Cluster-fixed distribution. We then analyzed the cluster-fixed distributions of dyneins on endosome with Θ ranging from π/30 (all dyneins at one point) to π (all dyneins in one hemisphere). As expected, the dynein cooperativity is enhanced with decreasing Θ due to an increasing number of dyneins that are geometrically active simultaneously. For a tethered 150 nm endosome with eight dyneins, the average number of dyneins sharing load at detachment is 4 for Θ = π/30, 3.9 for Θ = π/6, 3.8 for Θ = π/3, 3.6 for Θ = π/2, and 2.2 for Θ = π. However, the stalls and detachment profiles for low Θ values are inconsistent with the experimental data for both the in vitro (Table 1, rows C–H) and high stall force (Table 1, rows L–N) models. Clustering the dyneins on a narrow sector (Θ < π/3) not only increased the detachment duration (80–100% greater than seen in experiment) but also decreased the recoil duration (40% < experiment) due to fast rebinding of dyneins, which are all geometrically active. Further, clustered distributions with low Θ resulted in a narrow distribution of large stalls due to uniform cooperativity and a bimodal distribution of minima between stalls due to frequently interrupted recoil profiles (Fig. S4), which clearly contrast the experimental data (Fig. 3 B). These results suggest that the dyneins are neither randomly distributed nor clustered at a spot (or too narrowly, as in Θ < π/4) on the endosome.
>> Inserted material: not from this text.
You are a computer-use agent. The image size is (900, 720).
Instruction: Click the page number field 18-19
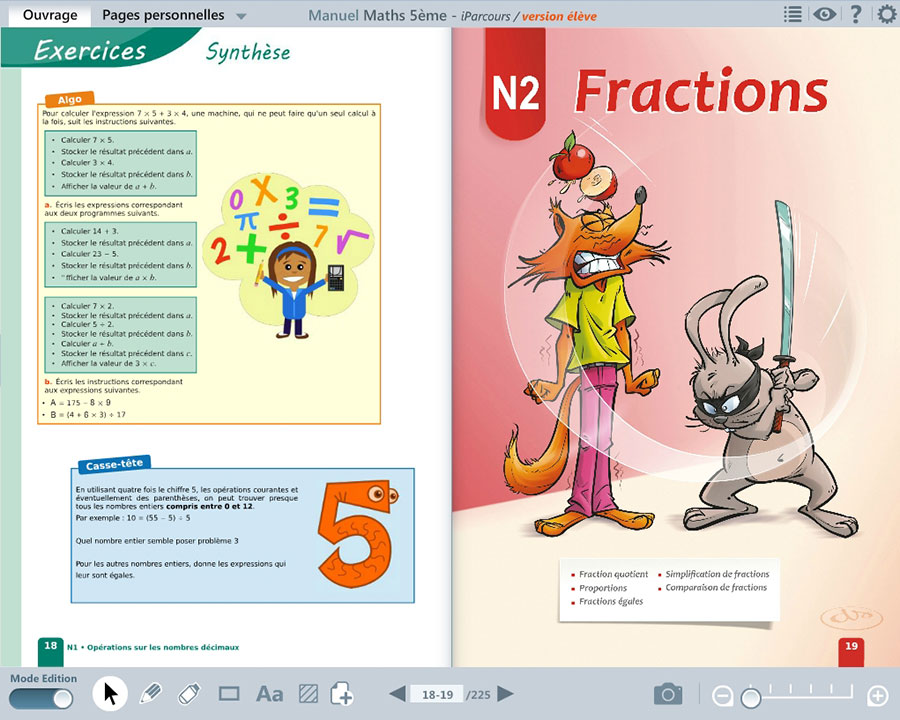point(438,695)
The high stall force model with clustered dynein distribution overestimates both the detachment duration and the stall duration (Table 1, rows L–N) due to enhanced cooperative activity. We then considered the possibility that the spatial distribution of dyneins is dynamically evolving as opposed to being fixed at the initially recruited positions on endosome surface. It is plausible that the dynein-endosome contact positions are not rigidly fixed and retain some degree of mobility on endosome surface. We hypothesized that this scenario would result in partial clustering of dyneins to intermediate Θ (π/4–π/2) on endosomes, which might not only fit the data better but also explain the dynamic long time variations in detachment velocities seen in experiments. We therefore explored the fluid-distribution model where the dynein-endosome contact positions are allowed to diffuse and drift under mechanical torque (Supporting Material).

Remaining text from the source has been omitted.